• [EXTRACTED RECORDS]
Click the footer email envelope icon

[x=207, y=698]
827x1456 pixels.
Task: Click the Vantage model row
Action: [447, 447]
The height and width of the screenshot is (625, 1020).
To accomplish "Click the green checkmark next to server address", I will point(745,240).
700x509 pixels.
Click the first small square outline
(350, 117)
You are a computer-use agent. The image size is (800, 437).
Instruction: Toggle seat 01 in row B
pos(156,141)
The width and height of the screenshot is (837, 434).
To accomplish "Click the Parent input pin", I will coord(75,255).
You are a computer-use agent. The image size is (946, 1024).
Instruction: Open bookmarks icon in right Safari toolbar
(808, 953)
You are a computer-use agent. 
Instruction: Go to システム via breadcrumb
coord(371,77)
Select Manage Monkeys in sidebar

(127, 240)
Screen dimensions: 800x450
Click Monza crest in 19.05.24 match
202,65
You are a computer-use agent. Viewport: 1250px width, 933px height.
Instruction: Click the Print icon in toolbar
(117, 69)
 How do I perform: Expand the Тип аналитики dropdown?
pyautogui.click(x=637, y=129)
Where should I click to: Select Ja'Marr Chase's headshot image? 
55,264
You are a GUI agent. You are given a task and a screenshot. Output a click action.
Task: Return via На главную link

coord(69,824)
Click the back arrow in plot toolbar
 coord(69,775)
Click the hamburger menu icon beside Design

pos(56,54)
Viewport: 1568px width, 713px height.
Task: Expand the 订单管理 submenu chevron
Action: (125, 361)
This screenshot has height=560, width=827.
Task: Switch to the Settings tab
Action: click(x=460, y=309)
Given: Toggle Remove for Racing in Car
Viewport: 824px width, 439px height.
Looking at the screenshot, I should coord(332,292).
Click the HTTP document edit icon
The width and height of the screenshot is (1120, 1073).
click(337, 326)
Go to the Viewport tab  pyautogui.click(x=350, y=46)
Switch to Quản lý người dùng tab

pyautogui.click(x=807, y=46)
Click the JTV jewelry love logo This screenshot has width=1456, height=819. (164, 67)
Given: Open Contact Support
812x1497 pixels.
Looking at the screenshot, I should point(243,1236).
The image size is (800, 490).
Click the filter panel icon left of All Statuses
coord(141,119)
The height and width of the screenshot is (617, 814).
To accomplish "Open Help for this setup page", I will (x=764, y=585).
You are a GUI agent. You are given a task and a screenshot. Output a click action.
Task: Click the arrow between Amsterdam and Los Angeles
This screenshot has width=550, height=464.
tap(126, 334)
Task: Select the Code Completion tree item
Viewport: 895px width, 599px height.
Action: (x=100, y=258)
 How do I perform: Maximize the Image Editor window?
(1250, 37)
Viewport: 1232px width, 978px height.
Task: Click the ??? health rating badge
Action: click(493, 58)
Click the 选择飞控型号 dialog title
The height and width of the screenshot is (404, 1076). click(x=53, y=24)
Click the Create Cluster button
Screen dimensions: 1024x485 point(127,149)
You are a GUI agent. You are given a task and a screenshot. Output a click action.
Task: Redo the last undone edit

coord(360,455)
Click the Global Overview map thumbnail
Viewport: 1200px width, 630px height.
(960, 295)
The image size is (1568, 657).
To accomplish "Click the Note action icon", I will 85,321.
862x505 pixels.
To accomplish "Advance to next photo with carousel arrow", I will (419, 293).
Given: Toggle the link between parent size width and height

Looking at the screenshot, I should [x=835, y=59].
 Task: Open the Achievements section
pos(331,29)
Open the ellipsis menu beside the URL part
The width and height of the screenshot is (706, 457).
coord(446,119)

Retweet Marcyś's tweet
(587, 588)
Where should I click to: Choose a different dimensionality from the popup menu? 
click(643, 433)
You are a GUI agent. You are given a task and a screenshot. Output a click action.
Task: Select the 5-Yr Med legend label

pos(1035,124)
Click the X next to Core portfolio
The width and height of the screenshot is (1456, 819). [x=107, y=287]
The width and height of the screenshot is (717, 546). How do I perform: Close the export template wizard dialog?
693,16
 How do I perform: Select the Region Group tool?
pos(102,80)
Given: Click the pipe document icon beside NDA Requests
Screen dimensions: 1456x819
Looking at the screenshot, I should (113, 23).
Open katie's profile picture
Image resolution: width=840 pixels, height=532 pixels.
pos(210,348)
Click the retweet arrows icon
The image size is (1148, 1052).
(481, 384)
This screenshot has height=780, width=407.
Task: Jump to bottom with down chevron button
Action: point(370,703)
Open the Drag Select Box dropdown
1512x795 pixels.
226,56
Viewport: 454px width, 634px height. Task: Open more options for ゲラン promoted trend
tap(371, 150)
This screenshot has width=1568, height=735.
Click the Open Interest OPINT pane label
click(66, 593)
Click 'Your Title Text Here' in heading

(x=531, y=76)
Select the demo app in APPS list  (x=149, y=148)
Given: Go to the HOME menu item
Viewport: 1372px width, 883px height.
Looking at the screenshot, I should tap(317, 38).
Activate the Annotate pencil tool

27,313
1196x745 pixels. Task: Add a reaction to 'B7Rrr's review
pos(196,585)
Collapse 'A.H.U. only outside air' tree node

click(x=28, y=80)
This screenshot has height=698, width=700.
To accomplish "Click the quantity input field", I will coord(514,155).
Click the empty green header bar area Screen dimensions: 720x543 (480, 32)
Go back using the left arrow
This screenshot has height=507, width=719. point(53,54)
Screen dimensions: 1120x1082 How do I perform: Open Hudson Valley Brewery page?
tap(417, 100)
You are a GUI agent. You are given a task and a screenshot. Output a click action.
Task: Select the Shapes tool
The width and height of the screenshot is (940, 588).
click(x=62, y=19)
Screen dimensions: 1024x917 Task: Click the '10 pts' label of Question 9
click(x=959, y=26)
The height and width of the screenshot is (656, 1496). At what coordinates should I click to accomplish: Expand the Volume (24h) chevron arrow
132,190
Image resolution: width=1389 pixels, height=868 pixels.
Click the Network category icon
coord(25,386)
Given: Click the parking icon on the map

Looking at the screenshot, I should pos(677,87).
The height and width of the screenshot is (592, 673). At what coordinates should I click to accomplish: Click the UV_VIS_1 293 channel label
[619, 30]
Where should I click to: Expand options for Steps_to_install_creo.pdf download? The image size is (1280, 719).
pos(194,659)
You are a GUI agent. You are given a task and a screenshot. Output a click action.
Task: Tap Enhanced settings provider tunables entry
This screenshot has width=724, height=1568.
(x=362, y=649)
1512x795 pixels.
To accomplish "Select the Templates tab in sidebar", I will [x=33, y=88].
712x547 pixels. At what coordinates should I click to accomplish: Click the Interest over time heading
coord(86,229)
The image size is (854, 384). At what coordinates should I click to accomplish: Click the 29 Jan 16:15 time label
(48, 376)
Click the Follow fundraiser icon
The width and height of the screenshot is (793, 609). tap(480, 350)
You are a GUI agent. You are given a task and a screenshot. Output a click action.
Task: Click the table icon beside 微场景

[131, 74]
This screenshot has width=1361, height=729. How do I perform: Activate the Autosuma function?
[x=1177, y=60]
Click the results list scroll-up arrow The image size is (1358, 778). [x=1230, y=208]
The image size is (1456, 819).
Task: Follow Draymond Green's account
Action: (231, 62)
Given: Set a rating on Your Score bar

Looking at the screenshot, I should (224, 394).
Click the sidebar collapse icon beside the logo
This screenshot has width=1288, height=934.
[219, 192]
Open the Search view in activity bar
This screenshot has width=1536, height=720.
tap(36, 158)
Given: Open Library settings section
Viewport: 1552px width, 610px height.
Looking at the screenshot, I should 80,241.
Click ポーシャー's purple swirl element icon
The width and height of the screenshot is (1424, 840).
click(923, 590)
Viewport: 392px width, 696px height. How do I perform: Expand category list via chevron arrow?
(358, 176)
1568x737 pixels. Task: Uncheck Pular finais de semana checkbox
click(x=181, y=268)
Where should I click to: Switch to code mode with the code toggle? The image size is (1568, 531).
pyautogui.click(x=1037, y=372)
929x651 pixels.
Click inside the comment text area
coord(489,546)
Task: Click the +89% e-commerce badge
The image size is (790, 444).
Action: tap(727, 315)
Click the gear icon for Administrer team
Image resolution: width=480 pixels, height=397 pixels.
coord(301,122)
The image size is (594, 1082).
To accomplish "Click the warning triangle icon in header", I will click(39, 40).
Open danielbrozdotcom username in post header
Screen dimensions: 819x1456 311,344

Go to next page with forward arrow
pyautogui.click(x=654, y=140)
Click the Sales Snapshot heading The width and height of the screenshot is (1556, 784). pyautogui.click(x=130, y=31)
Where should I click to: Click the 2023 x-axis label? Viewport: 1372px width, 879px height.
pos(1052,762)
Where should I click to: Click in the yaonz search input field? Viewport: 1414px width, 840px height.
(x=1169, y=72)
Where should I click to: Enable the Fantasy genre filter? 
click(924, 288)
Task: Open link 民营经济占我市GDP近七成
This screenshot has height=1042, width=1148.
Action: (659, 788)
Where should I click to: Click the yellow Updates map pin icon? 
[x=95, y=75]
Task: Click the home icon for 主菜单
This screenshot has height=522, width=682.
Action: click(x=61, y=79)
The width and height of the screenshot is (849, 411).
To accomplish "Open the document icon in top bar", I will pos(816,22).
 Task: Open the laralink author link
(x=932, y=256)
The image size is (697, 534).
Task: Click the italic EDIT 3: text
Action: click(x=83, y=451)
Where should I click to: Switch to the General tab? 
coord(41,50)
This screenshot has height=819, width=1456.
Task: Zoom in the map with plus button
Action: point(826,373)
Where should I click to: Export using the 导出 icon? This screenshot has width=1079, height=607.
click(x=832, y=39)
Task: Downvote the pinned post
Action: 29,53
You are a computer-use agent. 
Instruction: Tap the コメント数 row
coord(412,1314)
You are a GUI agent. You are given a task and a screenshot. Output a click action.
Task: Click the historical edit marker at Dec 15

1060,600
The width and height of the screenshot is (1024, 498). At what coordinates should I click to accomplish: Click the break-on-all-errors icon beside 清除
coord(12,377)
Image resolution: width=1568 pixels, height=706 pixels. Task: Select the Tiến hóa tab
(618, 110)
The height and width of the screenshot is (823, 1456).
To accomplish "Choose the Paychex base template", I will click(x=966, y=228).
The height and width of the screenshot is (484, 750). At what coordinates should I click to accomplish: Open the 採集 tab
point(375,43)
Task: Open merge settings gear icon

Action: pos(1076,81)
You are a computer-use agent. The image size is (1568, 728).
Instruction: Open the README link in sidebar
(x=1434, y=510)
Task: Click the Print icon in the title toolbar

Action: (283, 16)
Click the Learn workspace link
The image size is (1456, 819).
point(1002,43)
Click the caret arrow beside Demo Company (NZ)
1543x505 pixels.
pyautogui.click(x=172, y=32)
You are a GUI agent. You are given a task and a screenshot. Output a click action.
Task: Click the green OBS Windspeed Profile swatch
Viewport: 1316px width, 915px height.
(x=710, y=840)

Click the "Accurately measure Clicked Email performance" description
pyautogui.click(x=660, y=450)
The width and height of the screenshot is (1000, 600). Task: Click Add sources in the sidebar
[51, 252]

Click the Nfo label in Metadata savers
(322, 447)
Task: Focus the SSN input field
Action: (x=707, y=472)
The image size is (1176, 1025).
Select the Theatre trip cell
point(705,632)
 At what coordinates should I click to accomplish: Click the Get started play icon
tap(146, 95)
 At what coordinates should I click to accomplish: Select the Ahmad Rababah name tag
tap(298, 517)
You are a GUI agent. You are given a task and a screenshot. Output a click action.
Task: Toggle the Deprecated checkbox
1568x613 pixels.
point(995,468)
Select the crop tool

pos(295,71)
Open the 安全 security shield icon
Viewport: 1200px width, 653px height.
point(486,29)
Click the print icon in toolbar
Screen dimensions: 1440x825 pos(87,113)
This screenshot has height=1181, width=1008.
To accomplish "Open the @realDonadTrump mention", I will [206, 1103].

• [DO THIS] Copy the data starting with the line that contains "1568x737 pixels. Task: Uncheck" and going on through the line that contains "Action: click(x=83, y=451)". Include both of those lines and keep every line unchanged.

• [RESULT OF THIS EXERCISE]
1568x737 pixels. Task: Uncheck Pular finais de semana checkbox
click(x=181, y=268)
Where should I click to: Switch to code mode with the code toggle? The image size is (1568, 531).
pyautogui.click(x=1037, y=372)
929x651 pixels.
Click inside the comment text area
coord(489,546)
Task: Click the +89% e-commerce badge
The image size is (790, 444).
Action: tap(727, 315)
Click the gear icon for Administrer team
Image resolution: width=480 pixels, height=397 pixels.
coord(301,122)
The image size is (594, 1082).
To accomplish "Click the warning triangle icon in header", I will click(39, 40).
Open danielbrozdotcom username in post header
Screen dimensions: 819x1456 311,344

Go to next page with forward arrow
pyautogui.click(x=654, y=140)
Click the Sales Snapshot heading The width and height of the screenshot is (1556, 784). pyautogui.click(x=130, y=31)
Where should I click to: Click the 2023 x-axis label? Viewport: 1372px width, 879px height.
pos(1052,762)
Where should I click to: Click in the yaonz search input field? Viewport: 1414px width, 840px height.
(x=1169, y=72)
Where should I click to: Enable the Fantasy genre filter? 
click(924, 288)
Task: Open link 民营经济占我市GDP近七成
This screenshot has height=1042, width=1148.
Action: (659, 788)
Where should I click to: Click the yellow Updates map pin icon? 
[x=95, y=75]
Task: Click the home icon for 主菜单
This screenshot has height=522, width=682.
Action: click(x=61, y=79)
The width and height of the screenshot is (849, 411).
To accomplish "Open the document icon in top bar", I will pos(816,22).
 Task: Open the laralink author link
(x=932, y=256)
The image size is (697, 534).
Task: Click the italic EDIT 3: text
Action: click(x=83, y=451)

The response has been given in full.